U.S. stocks rolled on wave of investor euphoria Monday, now almost completely recouping the losses of late October, as the nitrous oxide boost from global governments and central banks continues to stoke equity-market traders.

Stock-index futures showed strong investor sentiment in pre-market trading and that rushed into the official trading session. This weekend’s G-20 meeting dovetailed last week’s Fed meeting (you know, where Bernanke & Co. explicitly stated their zero interest rate policy (ZIRP) lives on) as all nations involved agreed to maintain measures of support to the global economy.

The market could have also been driven by the results of Saturday night’s health-care bill in which the House barely passed the measure 220-215. This was clearly a pyrrhic victory and it’s very likely the bill is DOA in the Senate, at least in its current form. I’m certainly not saying some wonderful common sense-based legislation is going to suddenly appear. But the most horribly harmful and foolish proposal is going down – unless they use the reconciliation process.

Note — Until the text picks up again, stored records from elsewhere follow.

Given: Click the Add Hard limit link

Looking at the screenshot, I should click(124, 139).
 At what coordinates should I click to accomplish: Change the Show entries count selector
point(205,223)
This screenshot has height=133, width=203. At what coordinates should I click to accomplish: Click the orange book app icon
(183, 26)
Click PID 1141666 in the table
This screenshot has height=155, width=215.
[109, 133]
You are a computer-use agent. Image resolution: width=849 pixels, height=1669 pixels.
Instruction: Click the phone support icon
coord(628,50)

Financials were the top-performing sector, even as the Fed confirmed what many have been guessing -- banks are taking their basically zero-cost to borrow and using as much of these funds to buy Treasury securities as is going to loans. This should have put the screws to the banks stocks. (This is not to suggest that banks should be boosting loan originations. If they are concerned about problem loans on their books, then they shouldn’t be growing by making new loans. Too, the demand for loans is weak as well, particularly from the consumer side as households work down already heavy debt burdens. It’s kind of a dual issue for small businesses. Some need financing, but remain locked out of the credit markets. Others have no desire for additional credit, as the NFIB survey continues to show, as many see no reason to expand.) This is not the stuff that economic growth is made of. Borrowing at close to zero and investing in 1%-4% yielding Treasury securities may boost banks’ interest income in the short term, but the music stops when the Fed must eventually unwind policy, and that means Treasury yields shoot much higher as this source of government debt dries up. In addition, the lack of demand for credit also shows there is little confidence among business regarding future sales prospects.

Commodity-related basic material shares were the second-best performing group on the session as that G-20 meeting goosed the trade.

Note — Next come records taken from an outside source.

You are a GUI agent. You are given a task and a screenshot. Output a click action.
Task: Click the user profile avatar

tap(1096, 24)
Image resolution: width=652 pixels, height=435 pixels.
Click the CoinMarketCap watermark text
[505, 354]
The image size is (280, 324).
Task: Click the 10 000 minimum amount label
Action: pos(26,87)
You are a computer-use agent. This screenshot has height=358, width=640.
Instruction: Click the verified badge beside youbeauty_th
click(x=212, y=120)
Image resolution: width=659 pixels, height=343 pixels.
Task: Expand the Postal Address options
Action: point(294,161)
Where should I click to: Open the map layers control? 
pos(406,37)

Advancers smoked decliners by an eight-to-one margin on the NYSE. Nearly 1.2 billion shares traded on the exchange, in line with the six-month daily average.

Market Activity for November 9, 2009
The Dollar


The U.S. dollar looks to make another dive for the 74 handle on the Dollar Index (and it did move to the 74 handle briefly before bouncing off the intraday low), a level that should begin to get policymaker’s attention. If the greenback cements that move it may be “Katy bar the door” time as the buck may slide back to the all-time low of 71.35 in quick order, this will surely get the Fed’s attention.

The greenback rallied in the final two weeks of October as there was some uncertain as to whether the Fed would change its statement regarding the latest meeting. Would they removed the word “exceptionally” (referring to the low levels of fed funds) and thus signal a removal of ZIRP – the emergency level of fed funds – in the near future. But when the Fed’s meeting concluded and the “exceptionally low level of the federal funds rate for an extended period” phrase remained intact, it was a clear sign the pedal to the metal stance will be with us for a while. This is damaging to the dollar and the gold trade shows it – breaking through $1110/oz. yesterday morning.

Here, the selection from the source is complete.